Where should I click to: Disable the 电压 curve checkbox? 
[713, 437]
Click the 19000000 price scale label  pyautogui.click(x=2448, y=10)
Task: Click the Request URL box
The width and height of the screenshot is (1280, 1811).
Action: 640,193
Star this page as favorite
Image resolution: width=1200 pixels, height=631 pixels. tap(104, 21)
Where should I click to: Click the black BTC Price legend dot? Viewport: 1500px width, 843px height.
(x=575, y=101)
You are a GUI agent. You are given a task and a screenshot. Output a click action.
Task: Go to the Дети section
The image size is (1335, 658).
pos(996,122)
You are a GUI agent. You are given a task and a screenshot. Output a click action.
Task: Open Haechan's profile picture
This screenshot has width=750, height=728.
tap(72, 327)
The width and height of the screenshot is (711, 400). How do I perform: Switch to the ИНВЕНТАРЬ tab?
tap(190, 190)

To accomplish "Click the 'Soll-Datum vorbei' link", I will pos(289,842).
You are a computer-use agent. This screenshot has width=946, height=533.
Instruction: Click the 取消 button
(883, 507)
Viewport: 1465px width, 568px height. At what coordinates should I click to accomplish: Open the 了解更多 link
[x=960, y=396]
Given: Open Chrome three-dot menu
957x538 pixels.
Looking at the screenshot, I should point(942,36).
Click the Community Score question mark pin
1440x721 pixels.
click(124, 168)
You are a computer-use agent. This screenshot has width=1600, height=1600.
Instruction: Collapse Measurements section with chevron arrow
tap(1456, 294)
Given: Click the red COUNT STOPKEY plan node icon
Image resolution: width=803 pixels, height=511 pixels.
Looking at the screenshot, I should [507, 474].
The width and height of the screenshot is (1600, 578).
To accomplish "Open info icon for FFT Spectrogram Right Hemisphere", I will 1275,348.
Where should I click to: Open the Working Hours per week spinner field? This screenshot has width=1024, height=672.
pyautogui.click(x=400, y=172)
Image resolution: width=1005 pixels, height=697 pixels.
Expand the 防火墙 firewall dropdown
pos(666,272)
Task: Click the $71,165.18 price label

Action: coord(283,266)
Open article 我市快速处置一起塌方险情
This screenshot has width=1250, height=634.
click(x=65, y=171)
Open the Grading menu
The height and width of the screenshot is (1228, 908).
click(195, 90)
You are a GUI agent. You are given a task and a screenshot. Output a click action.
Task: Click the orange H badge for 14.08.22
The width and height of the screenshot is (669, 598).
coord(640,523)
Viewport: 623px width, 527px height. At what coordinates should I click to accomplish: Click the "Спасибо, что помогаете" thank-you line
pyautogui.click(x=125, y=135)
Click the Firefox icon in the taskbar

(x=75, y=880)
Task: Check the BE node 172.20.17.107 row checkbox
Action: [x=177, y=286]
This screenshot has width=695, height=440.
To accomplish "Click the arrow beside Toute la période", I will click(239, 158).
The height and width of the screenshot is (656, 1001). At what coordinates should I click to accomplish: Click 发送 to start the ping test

§ **The task**
Convert the records above into a Markdown table with two columns: Row, holding a row number, and Text, holding the line. Leave out blank lines.

§ **Output of the task**
| Row | Text |
|---|---|
| 1 | Where should I click to: Disable the 电压 curve checkbox?  |
| 2 | [713, 437] |
| 3 | Click the 19000000 price scale label  pyautogui.click(x=2448, y=10) |
| 4 | Task: Click the Request URL box |
| 5 | The width and height of the screenshot is (1280, 1811). |
| 6 | Action: 640,193 |
| 7 | Star this page as favorite |
| 8 | Image resolution: width=1200 pixels, height=631 pixels. tap(104, 21) |
| 9 | Where should I click to: Click the black BTC Price legend dot? Viewport: 1500px width, 843px height. |
| 10 | (x=575, y=101) |
| 11 | You are a GUI agent. You are given a task and a screenshot. Output a click action. |
| 12 | Task: Go to the Дети section |
| 13 | The image size is (1335, 658). |
| 14 | pos(996,122) |
| 15 | You are a GUI agent. You are given a task and a screenshot. Output a click action. |
| 16 | Task: Open Haechan's profile picture |
| 17 | This screenshot has width=750, height=728. |
| 18 | tap(72, 327) |
| 19 | The width and height of the screenshot is (711, 400). How do I perform: Switch to the ИНВЕНТАРЬ tab? |
| 20 | tap(190, 190) |
| 21 | To accomplish "Click the 'Soll-Datum vorbei' link", I will pos(289,842). |
| 22 | You are a computer-use agent. This screenshot has width=946, height=533. |
| 23 | Instruction: Click the 取消 button |
| 24 | (883, 507) |
| 25 | Viewport: 1465px width, 568px height. At what coordinates should I click to accomplish: Open the 了解更多 link |
| 26 | [x=960, y=396] |
| 27 | Given: Open Chrome three-dot menu |
| 28 | 957x538 pixels. |
| 29 | Looking at the screenshot, I should point(942,36). |
| 30 | Click the Community Score question mark pin |
| 31 | 1440x721 pixels. |
| 32 | click(124, 168) |
| 33 | You are a computer-use agent. This screenshot has width=1600, height=1600. |
| 34 | Instruction: Collapse Measurements section with chevron arrow |
| 35 | tap(1456, 294) |
| 36 | Given: Click the red COUNT STOPKEY plan node icon |
| 37 | Image resolution: width=803 pixels, height=511 pixels. |
| 38 | Looking at the screenshot, I should [507, 474]. |
| 39 | The width and height of the screenshot is (1600, 578). |
| 40 | To accomplish "Open info icon for FFT Spectrogram Right Hemisphere", I will 1275,348. |
| 41 | Where should I click to: Open the Working Hours per week spinner field? This screenshot has width=1024, height=672. |
| 42 | pyautogui.click(x=400, y=172) |
| 43 | Image resolution: width=1005 pixels, height=697 pixels. |
| 44 | Expand the 防火墙 firewall dropdown |
| 45 | pos(666,272) |
| 46 | Task: Click the $71,165.18 price label |
| 47 | Action: coord(283,266) |
| 48 | Open article 我市快速处置一起塌方险情 |
| 49 | This screenshot has width=1250, height=634. |
| 50 | click(x=65, y=171) |
| 51 | Open the Grading menu |
| 52 | The height and width of the screenshot is (1228, 908). |
| 53 | click(195, 90) |
| 54 | You are a GUI agent. You are given a task and a screenshot. Output a click action. |
| 55 | Task: Click the orange H badge for 14.08.22 |
| 56 | The width and height of the screenshot is (669, 598). |
| 57 | coord(640,523) |
| 58 | Viewport: 623px width, 527px height. At what coordinates should I click to accomplish: Click the "Спасибо, что помогаете" thank-you line |
| 59 | pyautogui.click(x=125, y=135) |
| 60 | Click the Firefox icon in the taskbar |
| 61 | (x=75, y=880) |
| 62 | Task: Check the BE node 172.20.17.107 row checkbox |
| 63 | Action: [x=177, y=286] |
| 64 | This screenshot has width=695, height=440. |
| 65 | To accomplish "Click the arrow beside Toute la période", I will click(239, 158). |
| 66 | The height and width of the screenshot is (656, 1001). At what coordinates should I click to accomplish: Click 发送 to start the ping test |